A 150 millions de degrés un plasma à la pression atmosphérique est cent mille
fois moins dense que l’air. Un réacteur qui alimenterait un million de
personnes en électricité ne contiendrait que quelques grammes de plasma. Figure 3 Champ
magnétique d’un tokamak : le champ magnétique tangente en
chaque point les lignes de champ bleues. Ce champ est la somme du champ
principal créé par les bobines de couleur cyans et d’un champ généré par un
courant qui circule dans le plasma. La combinaison des deux champs permet de
confiner les particules du plasma dans le volume torique jaune. Chauffage du plasma par les
particules alpha Les
neutrons produit par les réactions de fusion, électriquement neutres,
quittent le plasma, très peu dense, sans interagir avec lui. Par contre les
particules alpha sont chargées et sont confinées par le champ magnétique.

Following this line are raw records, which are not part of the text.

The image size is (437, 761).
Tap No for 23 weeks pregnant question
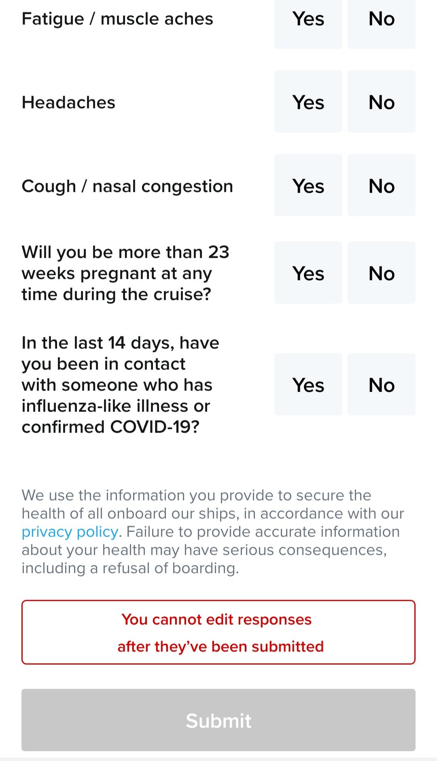[x=382, y=273]
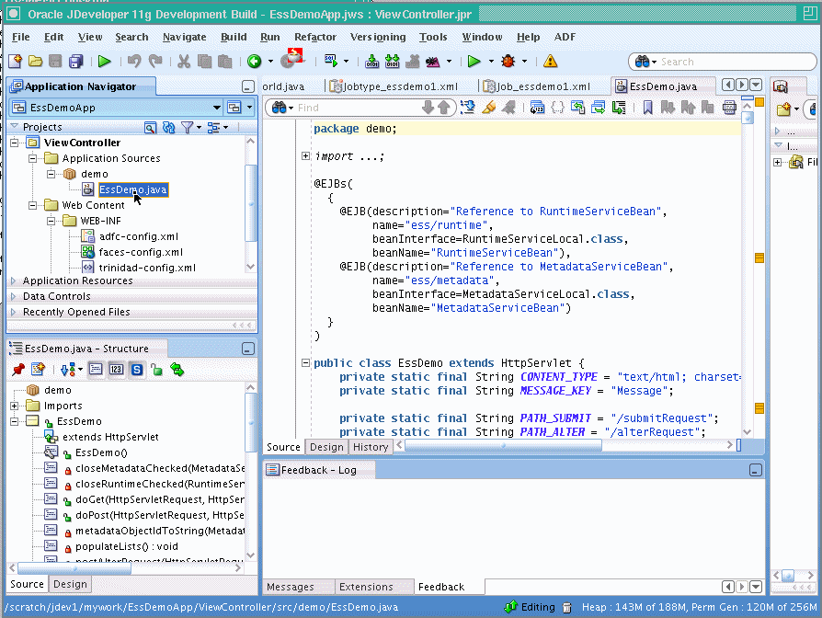Pin the Structure panel with the red pin icon
822x618 pixels.
tap(17, 368)
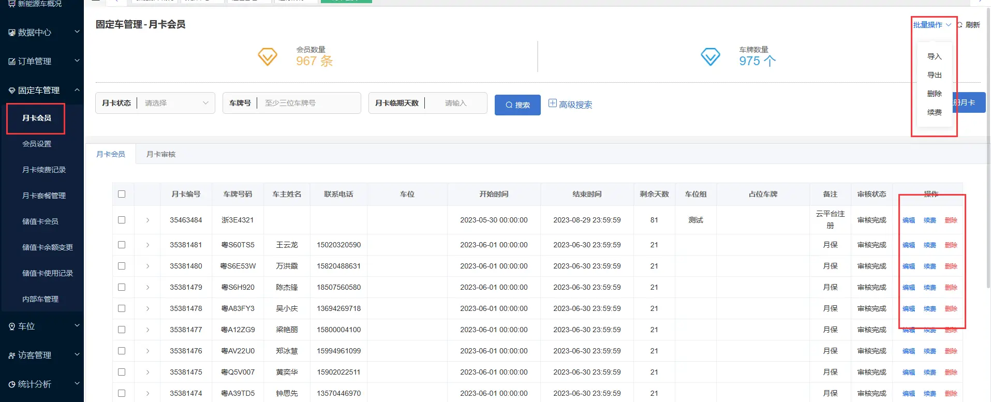Click the 数据中心 sidebar icon
The image size is (991, 402).
point(12,33)
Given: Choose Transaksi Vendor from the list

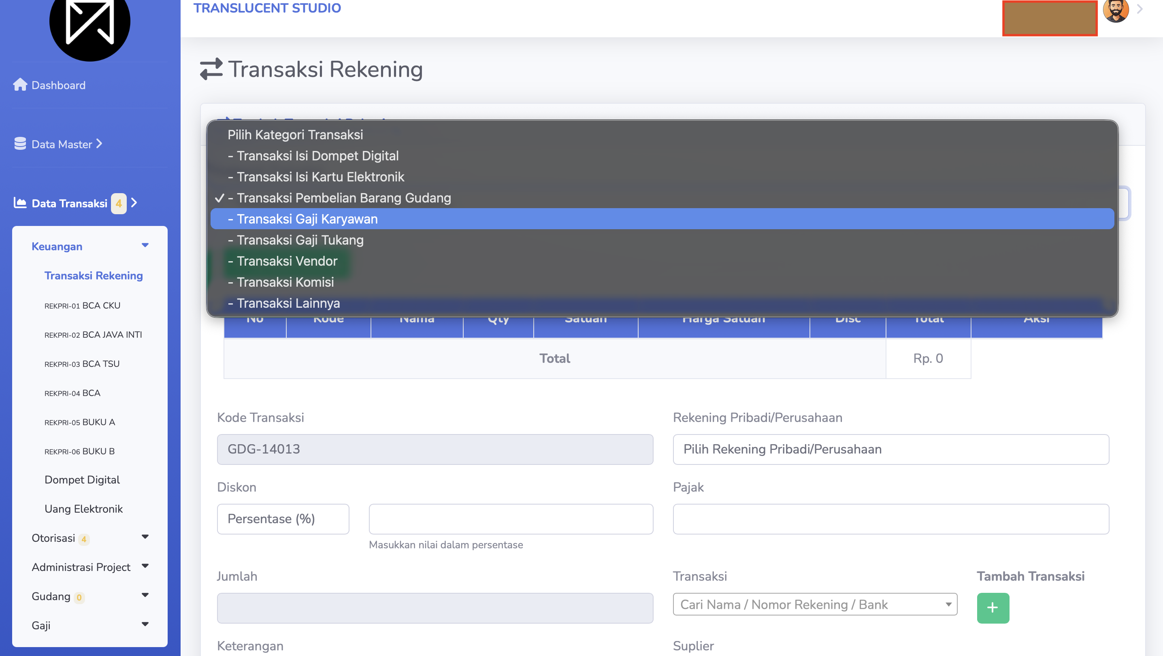Looking at the screenshot, I should [x=662, y=261].
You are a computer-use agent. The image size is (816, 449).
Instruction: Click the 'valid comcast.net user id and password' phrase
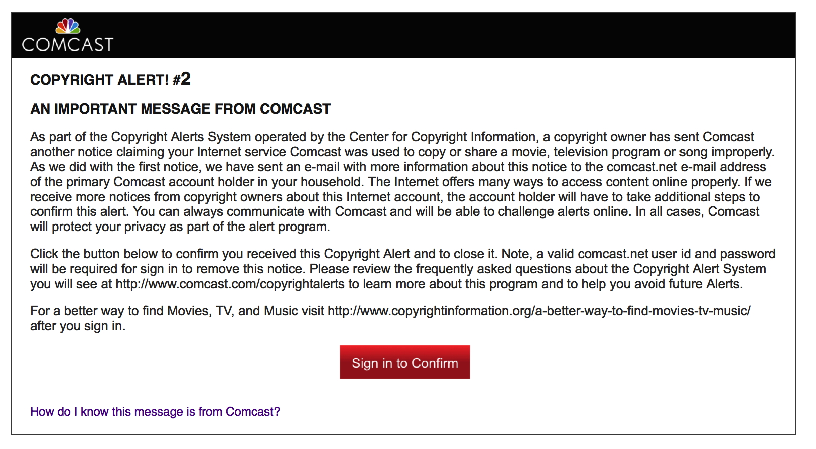tap(661, 254)
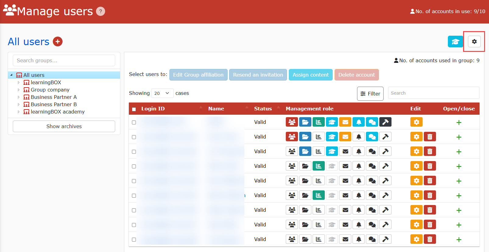This screenshot has height=252, width=489.
Task: Click first row's orange gear edit icon
Action: pos(416,122)
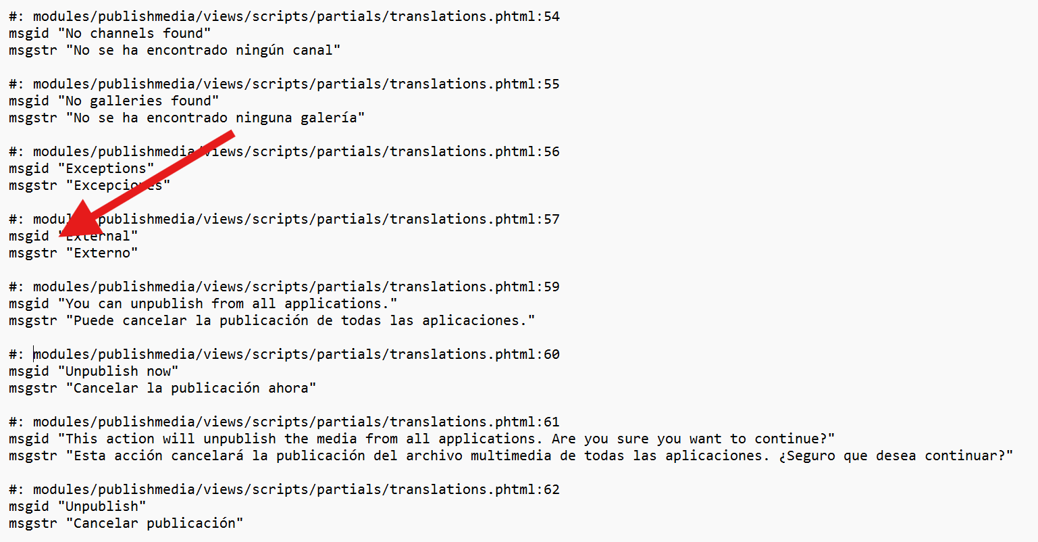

Elles peuvent donc céder leur énergie au plasma. La "température"
des alphas créés par la réaction de fusion est de
l’ordre de 40 milliards de degrés, leur thermalisation par collisions
jusqu’aux 150 millions de degrés du plasma permet d’apporter 20% de la
puissance de fusion pour chauffer le plasma. L’apport des alphas
permet de minimiser la puissance de chauffage à injecter pour maintenir la
température du plasma. Si le temps de refroidissement du plasma est
suffisamment grand, la puissance des alphas contribue majoritairement au
maintien de la température du plasma. Pour obtenir le gain de 40 nécessaire à un réacteur, le temps de refroidissement du
plasma doit être de quelques secondes. Les alphas
fournissent alors 90% de la puissance de chauffage du plasma. Pour augmenter
le temps de refroidissement d’un plasma il faut intercaler entre le cœur du
plasma, à très haute température et les parois ‘’ froides’’ qui l’entoure des
couches de plasma de plus en plus froid. Ces couches de plasma sont rendues
isolantes par le champ magnétique qui limite les échanges de particules et de
chaleur entre les zones chaudes et froides. Les performances d’une machine ( le temps de refroidissement et la pression au centre)
dépendront fortement du volume de son plasma (l’épaisseur d’isolant) et de
l’intensité de son champ magnétique
(la qualité de l’isolant). Où en est-on ? Grâce à
ses 80 m3 de plasma le tokamak européen JET détient le record du monde de
puissance fusion : en 1997, il a produit 16 MW pendant une seconde dans
un plasma de deutérium et de tritium. Cependant 23 MW de chauffage
devaient être injectés pour maintenir la température du plasma. Le gain
obtenu est proche de 0.7. Pour ce gain la contribution des alphas au chauffage reste marginale, de l’ordre de 10%.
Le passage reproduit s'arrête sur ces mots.